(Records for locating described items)
########
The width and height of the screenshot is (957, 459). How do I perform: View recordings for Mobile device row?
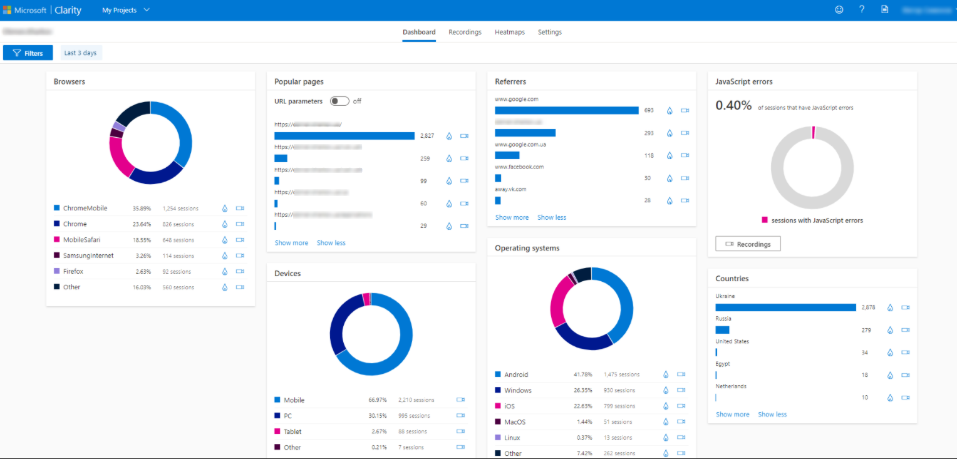(461, 400)
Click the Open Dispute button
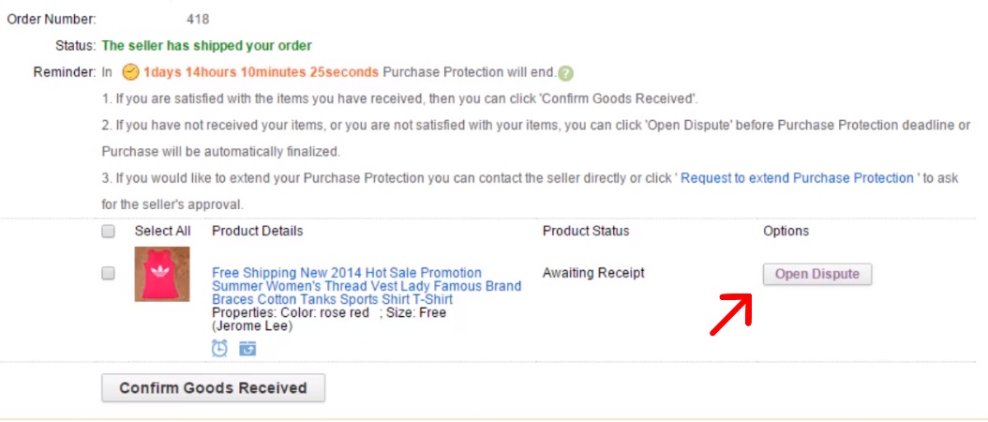Viewport: 988px width, 422px height. tap(817, 275)
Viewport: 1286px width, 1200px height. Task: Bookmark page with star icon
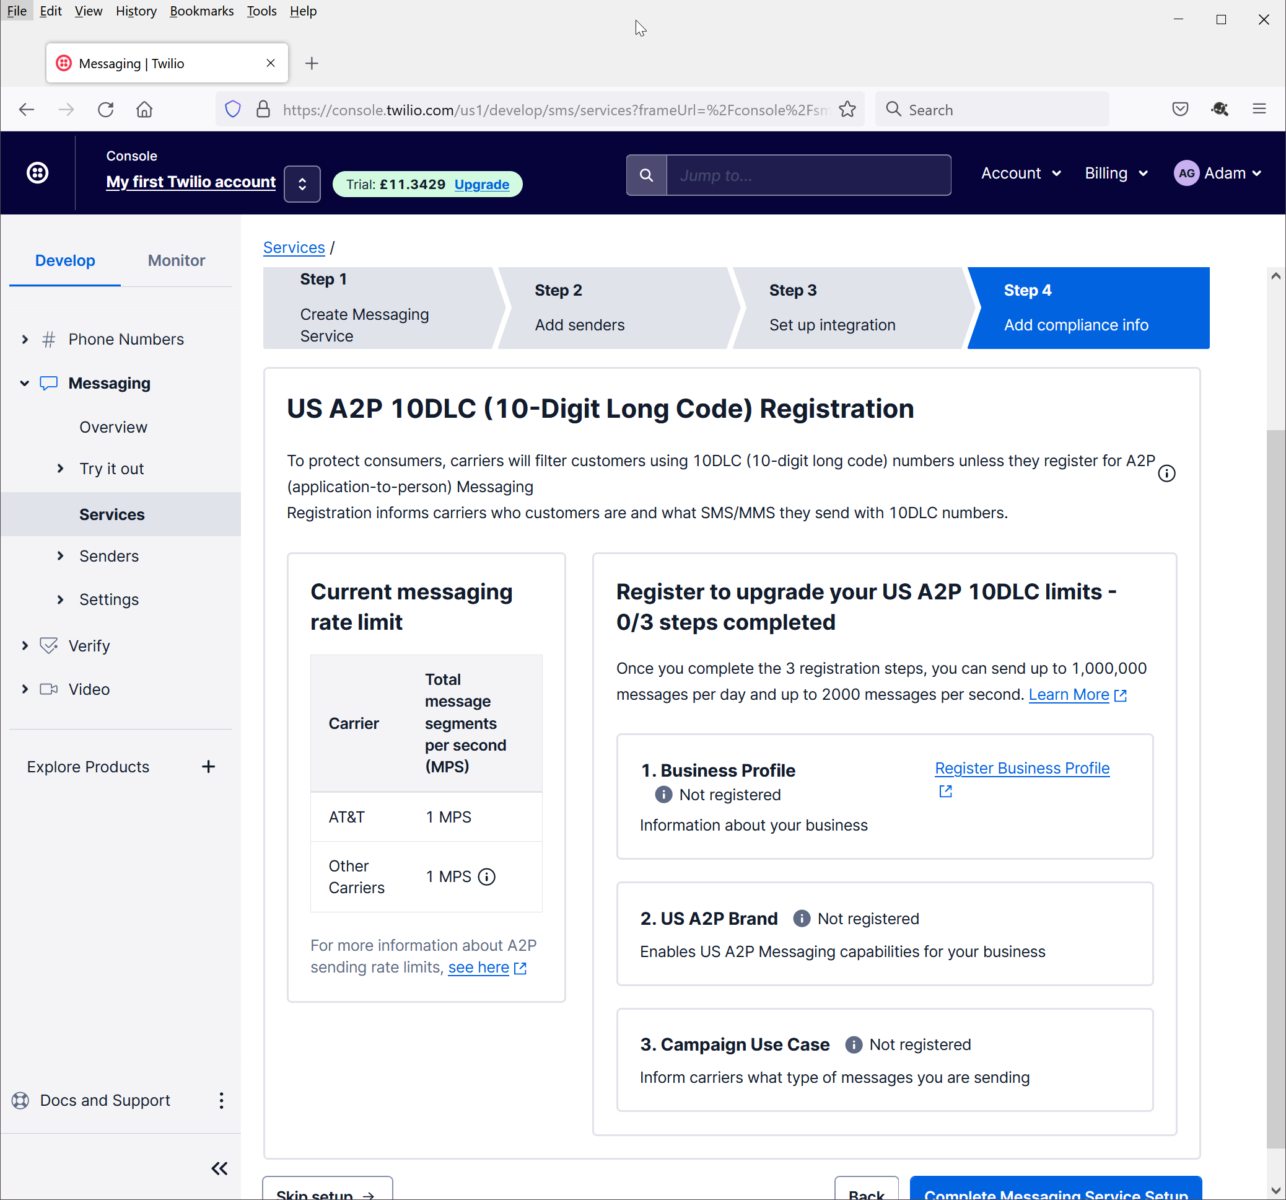(x=847, y=109)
########
Goal> Rewrite all of the records above with "Click" replaced by "Press" and everything else unchanged. Leave the pictures out.

Response to this exercise>
The width and height of the screenshot is (957, 459). How do I perform: View recordings for Mobile device row?
(461, 400)
Press the Open Dispute button
Viewport: 988px width, 422px height. tap(817, 275)
Viewport: 1286px width, 1200px height. Task: Bookmark page with star icon
(x=847, y=109)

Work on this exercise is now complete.